98
c. 516 to after 617/c. 1122 to after 1220
Marāgha and Rū’īn Diz in Azerbaijan
|
c. 516/1122 |
Aq Sunqur I Aḥmadīlī |
|
c. 528/1134 |
Aq Sunqur II or Arslan Aba b. Aq Sunqur I, Nuṣrat al-Dīn |
|
c. 570/1175 |
Falak al-Dīn b. Aq Sunqur II |
|
c. 584/1188 |
Körp Arslan, ‘Alā’ al-Dīn |
|
604/1208 |
? b. Körp Arslan, d. 605/1209 |
|
605/1209 |
Eldigüzid occupation of Marāgha |
|
? |
Sulāf a Khātūn, granddaughter of Körp Arslan, ruling in Marāgha and Rū’īn Diz in 617/1220 |
This line of Turkish Atabegs ruled in the restricted area of the town of Marāgha and the nearby fortress of Rū’īn Diz for almost a century, maintaining itself against much more powerful neighbours like the Eldigüzid Atabegs controlling the rest of Azerbaijan (see below, no. 99).

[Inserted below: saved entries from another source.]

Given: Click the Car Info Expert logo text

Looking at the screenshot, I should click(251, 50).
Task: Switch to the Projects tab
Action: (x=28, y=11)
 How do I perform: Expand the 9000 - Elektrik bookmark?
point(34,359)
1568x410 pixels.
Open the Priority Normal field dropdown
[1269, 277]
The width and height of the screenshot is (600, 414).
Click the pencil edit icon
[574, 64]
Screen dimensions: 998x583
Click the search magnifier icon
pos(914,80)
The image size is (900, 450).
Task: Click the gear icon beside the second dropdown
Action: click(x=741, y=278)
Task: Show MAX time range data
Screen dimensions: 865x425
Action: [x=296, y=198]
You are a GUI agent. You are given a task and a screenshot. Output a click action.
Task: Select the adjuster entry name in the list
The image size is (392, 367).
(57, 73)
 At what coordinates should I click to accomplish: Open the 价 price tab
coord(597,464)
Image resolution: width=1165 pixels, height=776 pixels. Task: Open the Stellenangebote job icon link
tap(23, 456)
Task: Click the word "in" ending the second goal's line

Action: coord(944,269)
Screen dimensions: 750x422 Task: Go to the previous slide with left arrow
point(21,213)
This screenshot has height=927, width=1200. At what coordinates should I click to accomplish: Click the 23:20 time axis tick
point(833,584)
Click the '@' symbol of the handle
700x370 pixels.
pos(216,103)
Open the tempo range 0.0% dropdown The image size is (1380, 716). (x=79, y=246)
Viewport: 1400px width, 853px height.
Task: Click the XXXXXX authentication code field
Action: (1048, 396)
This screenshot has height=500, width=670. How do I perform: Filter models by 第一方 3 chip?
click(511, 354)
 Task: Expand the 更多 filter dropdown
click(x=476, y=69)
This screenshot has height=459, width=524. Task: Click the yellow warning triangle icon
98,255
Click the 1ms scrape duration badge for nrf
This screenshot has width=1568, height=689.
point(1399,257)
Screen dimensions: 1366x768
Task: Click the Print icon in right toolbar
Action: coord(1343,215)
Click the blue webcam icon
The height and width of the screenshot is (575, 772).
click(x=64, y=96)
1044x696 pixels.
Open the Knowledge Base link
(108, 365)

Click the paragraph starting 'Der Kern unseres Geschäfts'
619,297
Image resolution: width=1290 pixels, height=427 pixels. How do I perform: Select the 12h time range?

Marāgha had been held in the early twelfth century by the Kurdish commander of the Seljuqs, Aḥmadīl b. Ibrāhīm, possibly a descendant of an earlier family in Azerbaijan, the Rawwādids (see above, no. 72), and Aq Sunqur Aḥmadīlī was presumably his freedman. This last became the Atabeg of the Seljuq prince Dāwūd b. Maḥmūd II, and supported him during his brief bid for the sultanate (see above, no. 91, 1). In the later decades of the century, the Aḥmadīlīs were drawn into the complex politics of Azerbaijan, involving the last Seljuqs, the Eldigüzids and other adjoining powers. Notices in the chronicles of this localised line of Atabegs are only sporadic, and numismatic evidence apparently non-existent, so that it is particularly difficult to reconstruct their chronology and genealogy; but they seem to have held Marāgha until 605/1209 and Rū’īn Diz somewhat longer, and a female member of the family, Sulāf a Khātūn, was again ruling in these places when the Mongols sacked Marāgha in 618/1221.
EI2 Aḥmadīlīs’ (V. Minorsky); EIr ‘Atābakān-e Marāgā’ (K. A. Luther).
C. E. Bosworth, in The Cambridge History of Iran, V, 170–1, 176–9.